父親への恐怖!飼いネコ守れなかった自分責め続け止まぬ頭痛や引きこもり

   慢性的な頭痛に苦しんでいたこの女性は、これまで病院を転々としてさまざまな痛み止めの処方を試みたが、いっこうに症状は改善しなかった。10年前に精神科の医師からうつ病と診断され、向うつ薬を使った治療を5年間続けたが、それでも治らず、さらに悪化して仕事に行くことすらできなくなった。

「死のうとしか考えてなかった時期ですよ」

   医師のすすめであるクリニックを受診した。担当の臨床心理士が女性の育った環境について聞き取り調査を行なったところ、子どもの頃に実父から過酷な虐待を受けていたことが分かった。

「なんか知らんけど、(父親に)包丁を突きつけられ、すごく怒られ叩かれた。日常茶飯事だった」

   恐怖で抵抗できなかった体験が深いトラウマになっていた。トラウマを抱えている人は、その過酷な体験を思い出したときに、感情をつかさどる右脳が興奮状態になり、記憶を処理する左脳の活動が低下して脳の活動がアンバランスになって心と体に異常をきたす。

   トラウマによって起きる問題への処理方法として、最も広く行われているのが「認知行動療法」だ。カウセリングを通じて脳の活動にバランスを取り戻し、トラウマが体の不調などの問題に繋がらないように導く。女性は「認知行動療法」に加え、EMDR(眼球運動による脱感作と再処理法)の治療を受けた。EMDRはトラウマになっている辛い記憶を心に思い浮かべながら、臨床心理士の指の動きや機械の光の動きを追い、目を左右交互に動かす。左右の脳に刺激を与え、右脳の興奮状態や左脳の機能低下を和らげることによってバランスのとれた状態を取り戻し、トラウマから解放できると考えられている。WHO(世界保健機構)もEMDRを患者の負担が最も少ない治療法として推奨している。

   治療を始めた女性は、父親による暴力の記憶を一つひとつたどっては取り除く作業を繰り返した。

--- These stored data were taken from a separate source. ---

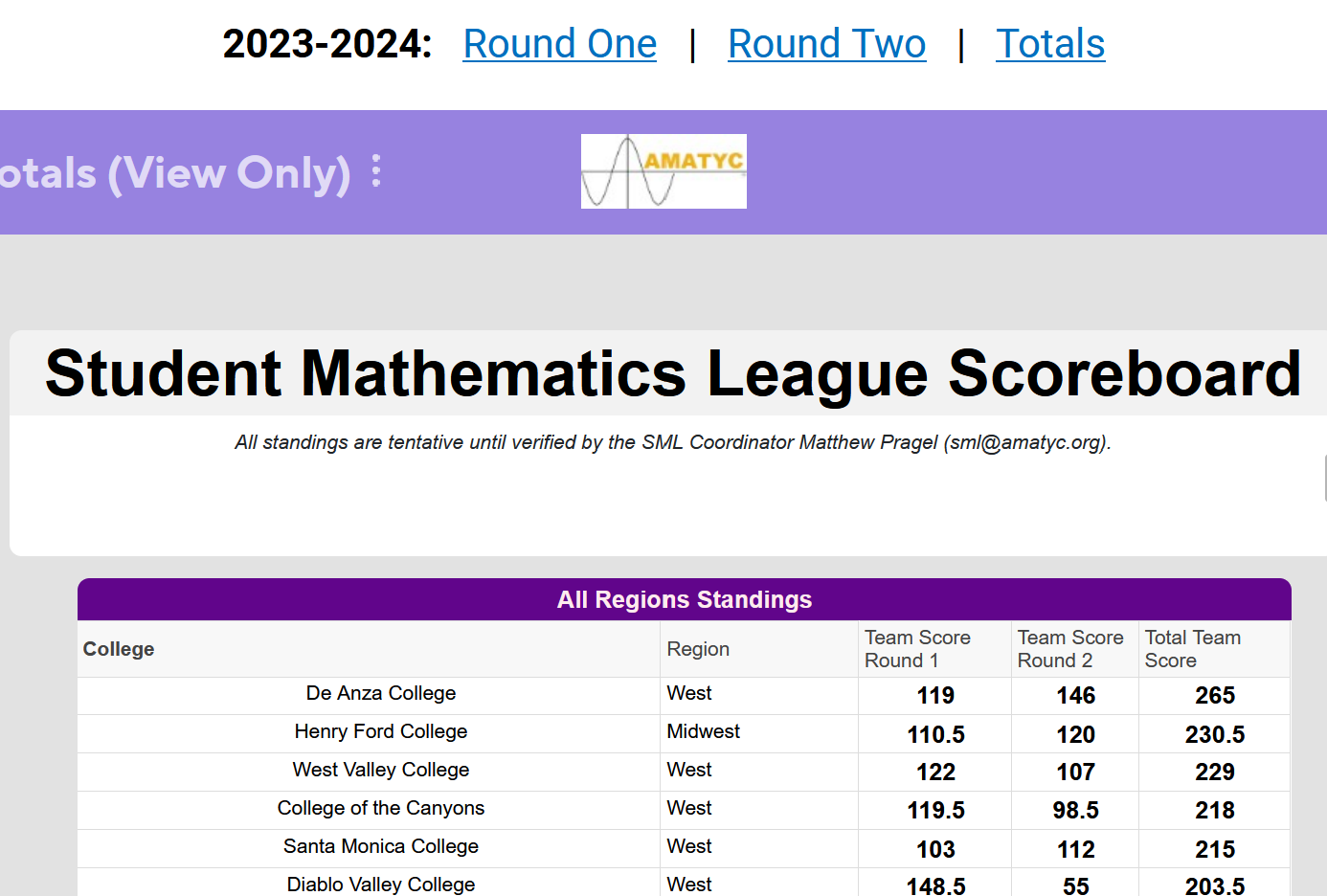Go to the Totals link
The image size is (1327, 896).
pos(1049,44)
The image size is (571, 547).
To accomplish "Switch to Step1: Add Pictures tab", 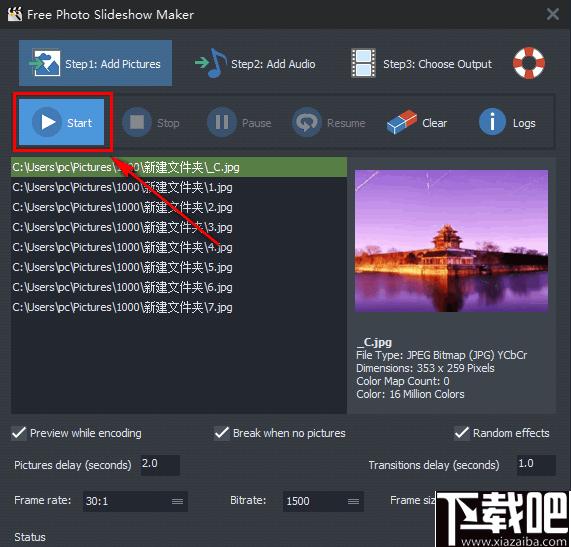I will click(x=95, y=63).
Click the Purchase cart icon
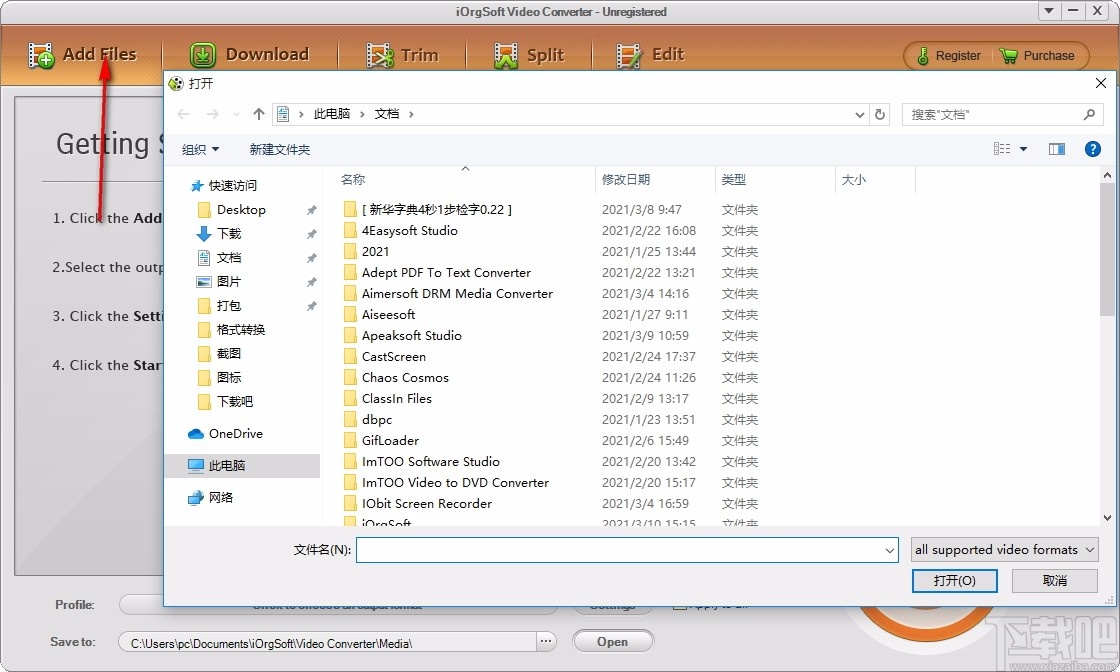The image size is (1120, 672). pyautogui.click(x=1006, y=56)
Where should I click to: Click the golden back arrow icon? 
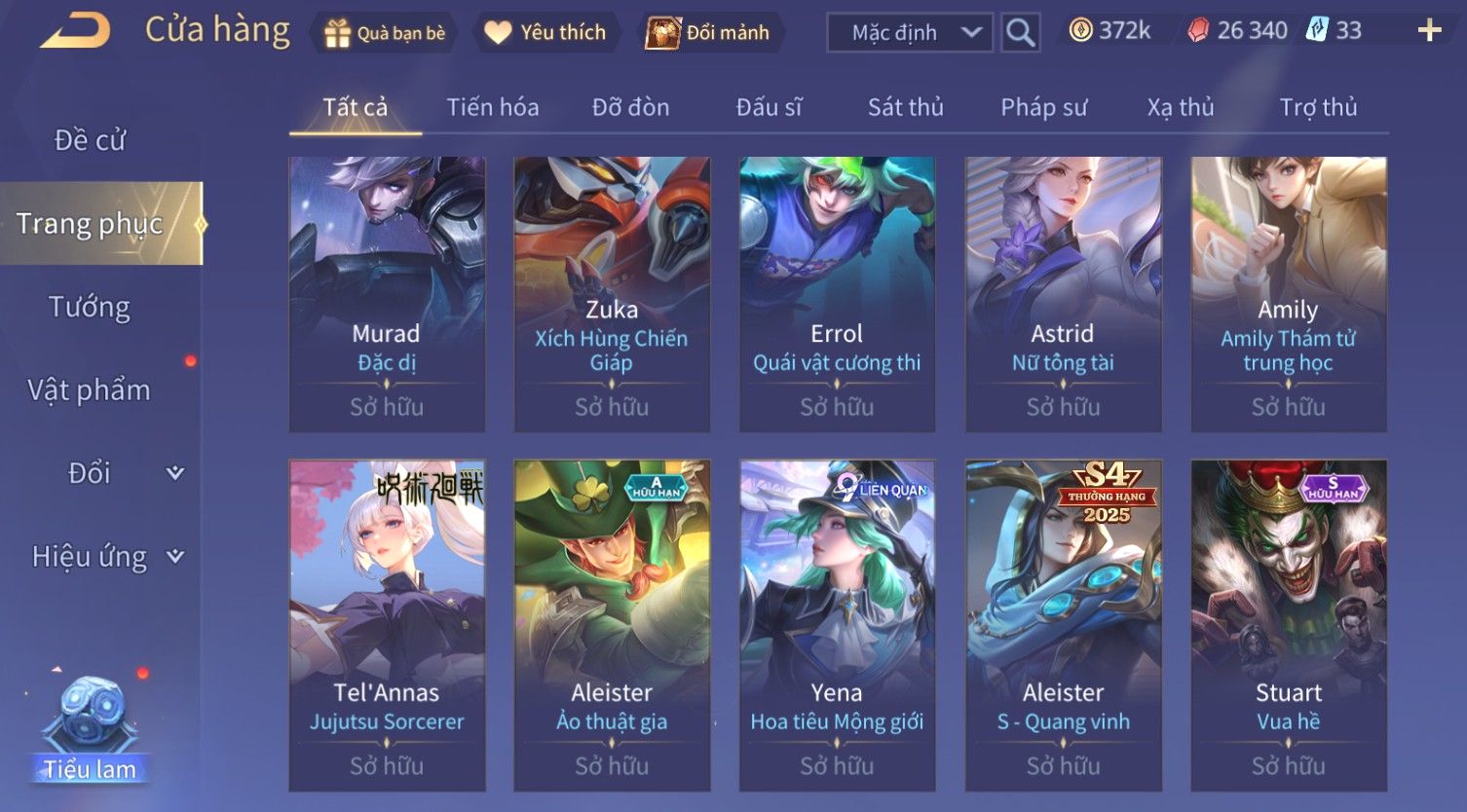pos(75,30)
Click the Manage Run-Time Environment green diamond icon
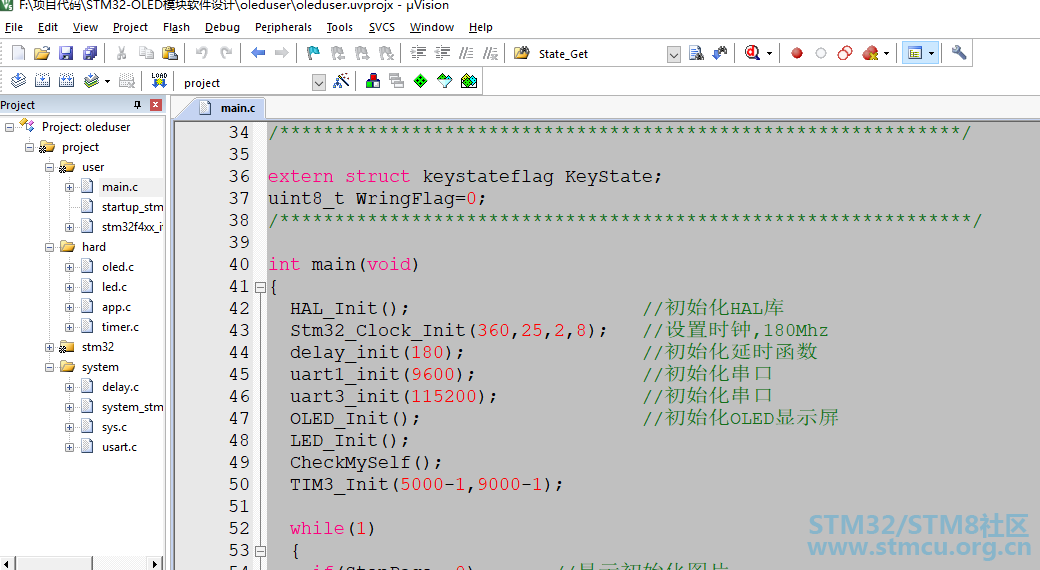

そして3か月、もっとも深刻なトラウマを生み出した原因に突き当たる。

「ネコは恨んでないかな~、助けてって」

   17歳の時のことだ。可愛がっていたネコを父親が捨てると言い出した。父親への恐怖から止めることができず、心の奥底でネコを守れなかった自分をいまも責め続けていたのだった。

「過去が全然過去じゃないんです。むしろいまと過去がグジャグジャになって自分の身に振りかかっている感じなんです」

   臨床心理士は「ネコを守れなかった自分の否定的な思いがうつ病や頭痛に繋がっている」と分析し、自分自身を責める女性の思考パターンを取り除く作業をはじめた。女性が自分は悪くないと思った瞬間に、長年苦しんできたトラウマから解放され頭痛やうつ症状も治まったという。